If we put COUNT(o.order_id) > 1 in WHERE, the query fails because aggregates are not available yet.

Using a CTE before a join

Sometimes the best join is not a direct join from raw tables. Sometimes we first need to shape the data.

A CTE, short for Common Table Expression, is a temporary named result set defined at the start of a query with WITH.

It is not a permanent table. It only exists for the statement that follows it.

We use CTEs when we want to:

break a query into readable steps
name an intermediate result
reuse the same logic inside a larger query
separate aggregation logic from lookup logic

A common pattern is to aggregate first, then join the aggregated result.

WITH product_sales AS (
    SELECT
        product_id,
        SUM(quantity) AS total_quantity
    FROM sales
    GROUP BY product_id
    HAVING SUM(quantity) > 50
)
SELECT
    p.product_name,
    ps.total_quantity
FROM product_sales ps
JOIN products p
    ON ps.product_id = p.product_id;

This is where a CTE helps.

Here, product_sales is the named intermediate result. First we compute total quantity per product. Then we join that smaller shaped result to products.

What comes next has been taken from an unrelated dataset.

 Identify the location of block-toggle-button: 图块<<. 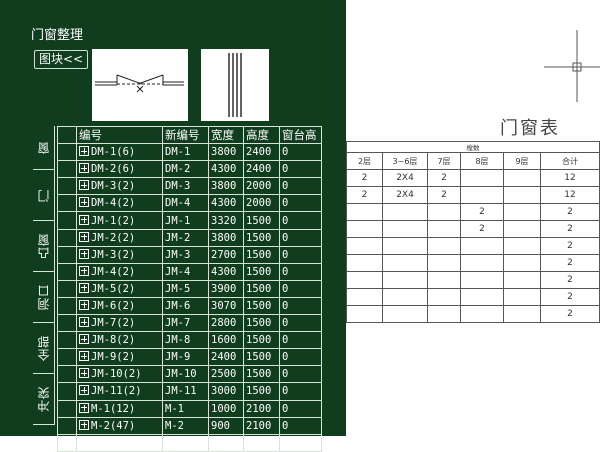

That makes the query easier to read, easier to reuse, and easier to test mentally. We separate the aggregation step from the lookup step instead of burying everything inside one large statement.

Takeaway:

A JOIN is a row-retention decision, not just a table-combination feature.

If we remember only one rule, let it be this:

ON decides who matches
join type decides who survives

That one mental model explains most join behavior.

Keep this map in mind:

INNER JOIN keeps matched rows only
LEFT JOIN keeps the left side
RIGHT JOIN keeps the right side
FULL OUTER JOIN keeps both sides
CROSS JOIN multiplies rows
SELF JOIN compares rows inside one table

And keep these two warnings next to it:

a WHERE clause after a LEFT JOIN can quietly remove rows we meant to keep
joins should preserve the grain we care about, especially in fact-to-dimension models

Challenge:

Take the sales, products, and customers tables and write three versions of the same query:

an INNER JOIN version
a LEFT JOIN version that preserves all sales rows
a CTE version that first aggregates sales by product, then joins to products

Compare the row counts and explain which rows disappear in each version. That comparison is where join types stop feeling abstract and start feeling operational.